海老原のことをよく思っていない連中が大半だろうがそれ以上に、俺と天野さんの仲をよく思っていない者だっているだろう。
この案を持ち掛ければ彼らは面白がって海老原の味方をするという確証が海老原にはあったのだろうか。それでも結果として、逃げ場をなくして俺がその勝負を受けざるをえない状況を作り出したということだ。どうやら悪知恵だけは働くようだ。
「好きなように言え。俺はその勝負を受ける気はない」
こういうのは言わせておけばいい。踵を返して教室を出ようとすると、男子生徒のブーイングがなお一層強くなる。すると一人の男子生徒が教室を出て、
「大変だ!天野さんの護衛役をかけて、海老原と柿谷が勝負するらしいぞ!」
と、廊下にいる生徒に聴こえるような大声で言った。その噂は瞬く間に広がっていく。
「は?ちょっと待て。俺は受ける気なんてさらさら……」
「あらら。まぁ仕方ないよな。噂が広まってしまった以上はやるしかないよな?」
海老原は少し驚いた様子を見せるも不敵な笑みを見せる。こうなることは海老原にはとっても想定外だったようだ。

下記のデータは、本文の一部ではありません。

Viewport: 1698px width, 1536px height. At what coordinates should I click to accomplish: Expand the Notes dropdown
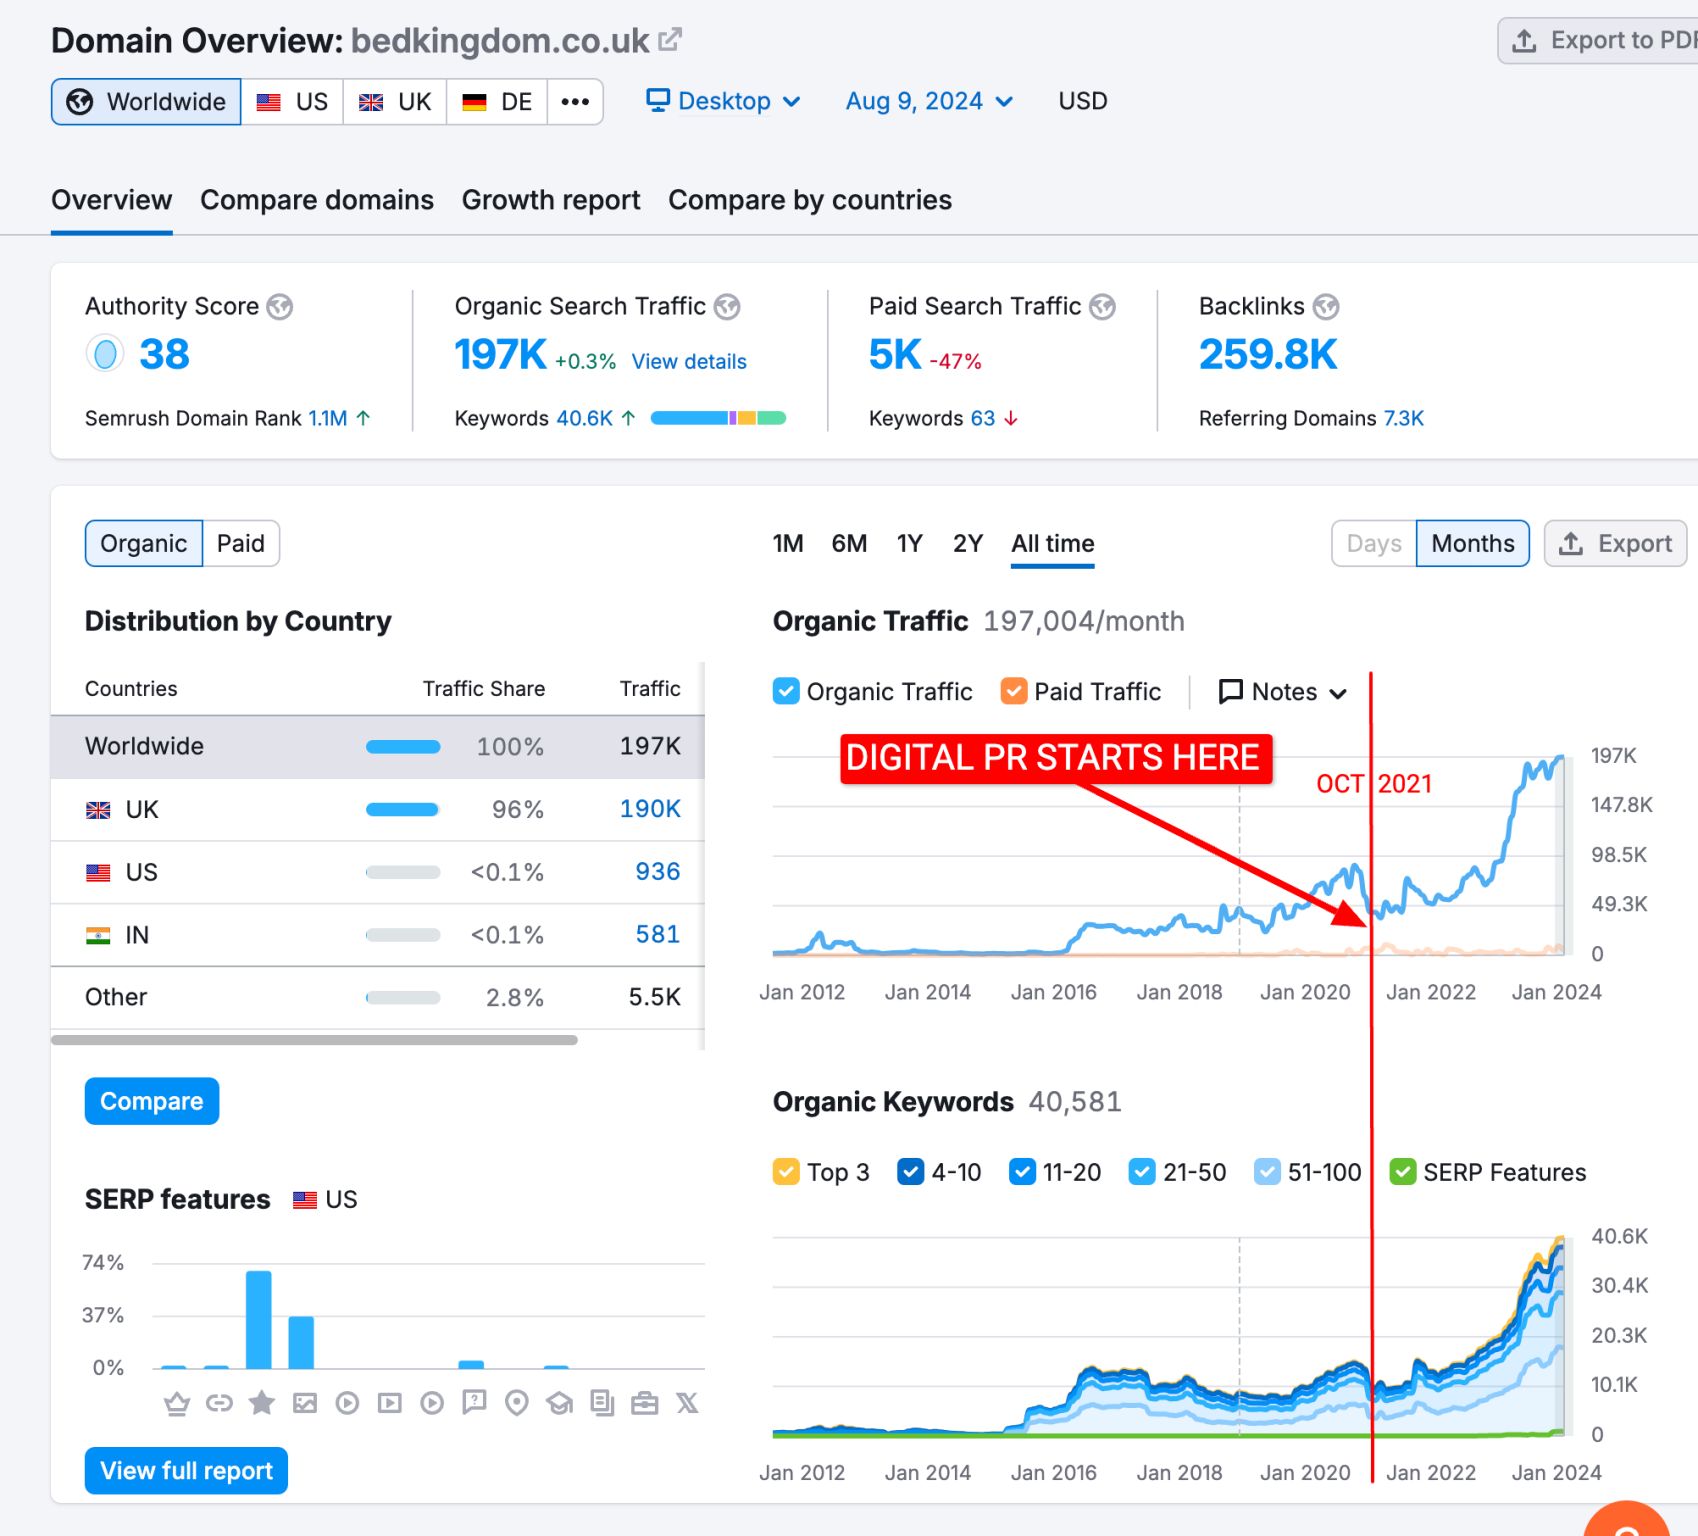[1283, 691]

「俺が勝ったら俺が天野のボディーガードに。柿谷が勝てばいいまで通りの関係、ということでいいな?」
「だから……」
俺が反論しようとするも、「やれよー!」と第三者が面白おかしく煽ってくる。廊下にいた生徒たちも気がつけばこちらの様子を眺めていた。
「おい海老原。少しは良介の意見を聞けよ。自分勝手も……」
「体育祭。楽しみにしているよ。それまでせいぜい天野との時間を大事に噛み締めておくんだな」
斗真の言葉も聞く耳を持たず、そんな台詞を残して海老原は教室を後にした。
休日の母さんのことと言い、体育祭でのこの一件と言い、一難去らずにまた一難。
俺はこの場に居づらくなって、そそくさと教室を出て行った。